Открывается дверь, на пороге стоит мама. Лена называет ее «Софья Петровна».

— Почему вы так поздно не спите?

Я думаю, что она сейчас погасит свет, но она входит и садится в кресло у стены. Ее крупные коричневые глаза устало прищурены. Гладкие темные волосы собраны в небольшую прическу, лежащую на шее под круглым затылком. Мы смотрим на маму и молчим — при ней нельзя продолжать наш разговор.

— Я вам помешала? — спрашивает мама и берется за ручку кресла.

— Нет, что ты, — говорю я, — ты совсем не помешала. Просто я сказала, что няня ушла, мы ребят уложили и теперь к ним в комнату нельзя входить, чтобы они не разбуркались.

Лена встает с моей постели и быстро выходит.

— Куда ты? — спрашивает мама.

— Разогреть вам ужин.

— Не надо, я ужинала в детдоме, — говорит мама, но Лена не возвращается. Мама смотрит ей вслед, и лицо ее покрывается неровными розовыми пятнами.

— Ничего, мама, — говорю я ей, — ничего, ты не расстраивайся. И не сердись на Лену. Просто она… она не может… А я тебя очень люблю.

Мама садится ко мне на постель, обнимает меня, прижимает мою голову к своей груди…

К Лене в гости стал приходить военный.

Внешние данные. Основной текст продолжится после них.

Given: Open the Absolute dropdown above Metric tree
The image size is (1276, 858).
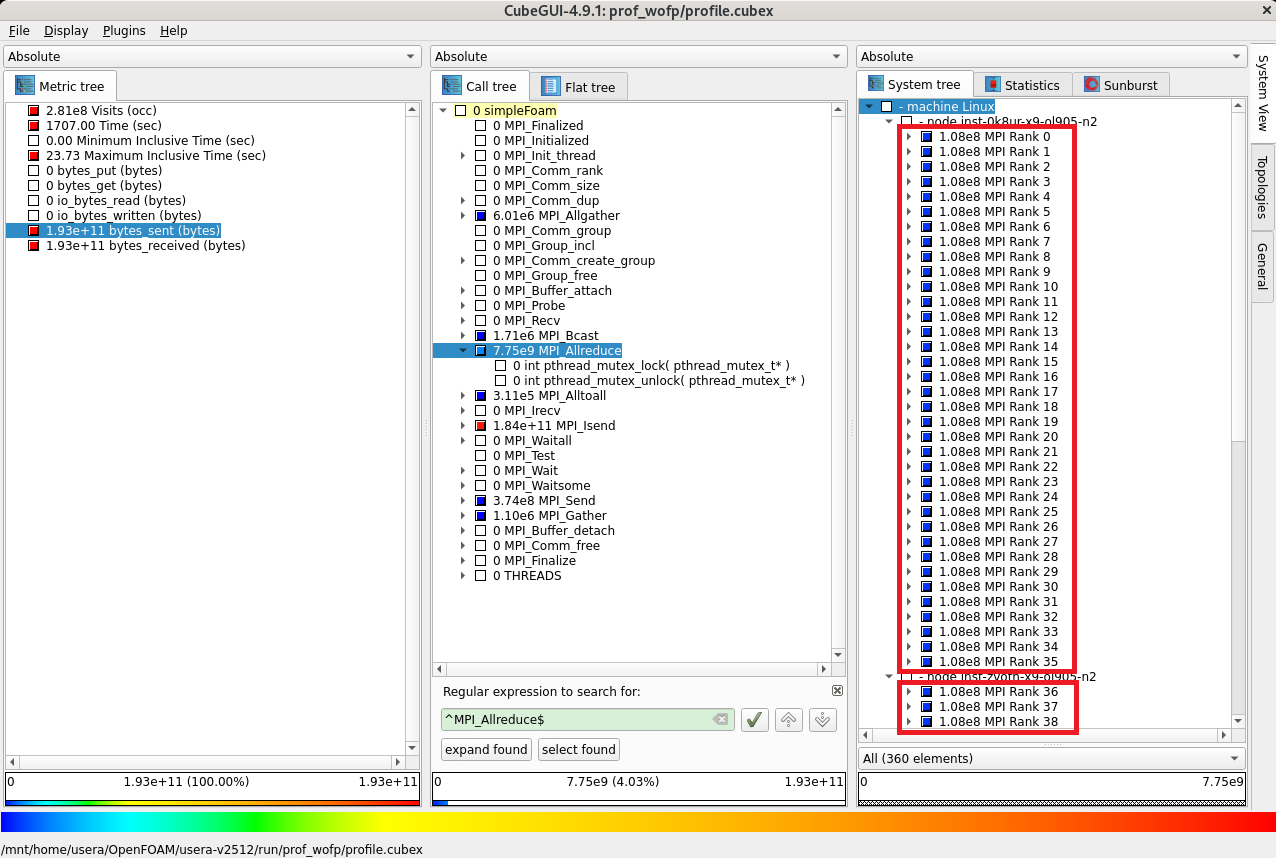Looking at the screenshot, I should click(x=212, y=57).
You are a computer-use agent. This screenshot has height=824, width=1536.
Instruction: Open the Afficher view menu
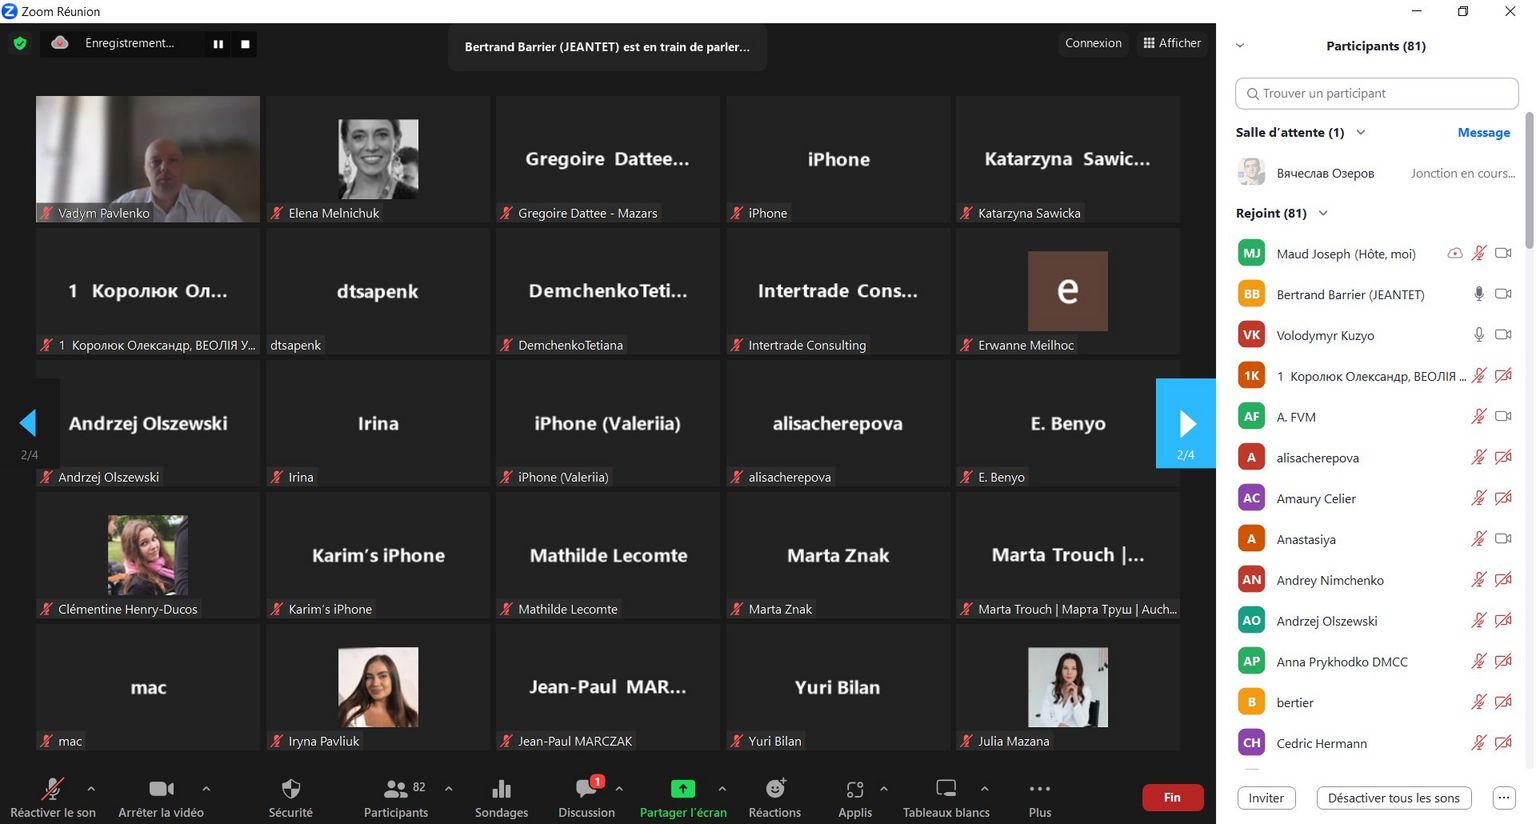(1172, 43)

Я его уже видела. Он из Инженерного замка, там военная школа. Эта школа шефствует над детским домом. Мы бываем в Инженерном замке на вечерах и концертах. Курсанты приходят в детдом — помогают выезжать на дачу, устраивают выставки и беседы.

— Правда, он чем-то похож на д’Артаньяна? — как-то спросила меня Лена.

— Да, конечно, — ответила я, запинаясь. — Конечно, д’Артаньян был когда-нибудь таким маленьким, но я думаю, что он никогда не был таким белобрысым и курносым.

— Ехидина, — говорит Лена.

— Чем же я ехидина? Ну хорошо, я скажу: он похож на д’Артаньяна — такой же стройный, высокий, брюнет с усиками. Кто я тогда буду?

— Он очень хороший человек.

— Я его не знаю.

— Он очень хороший и добрый.

— Ну и пускай добрый. Я его совсем не знаю. Он приходит, и ты сразу запираешь дверь.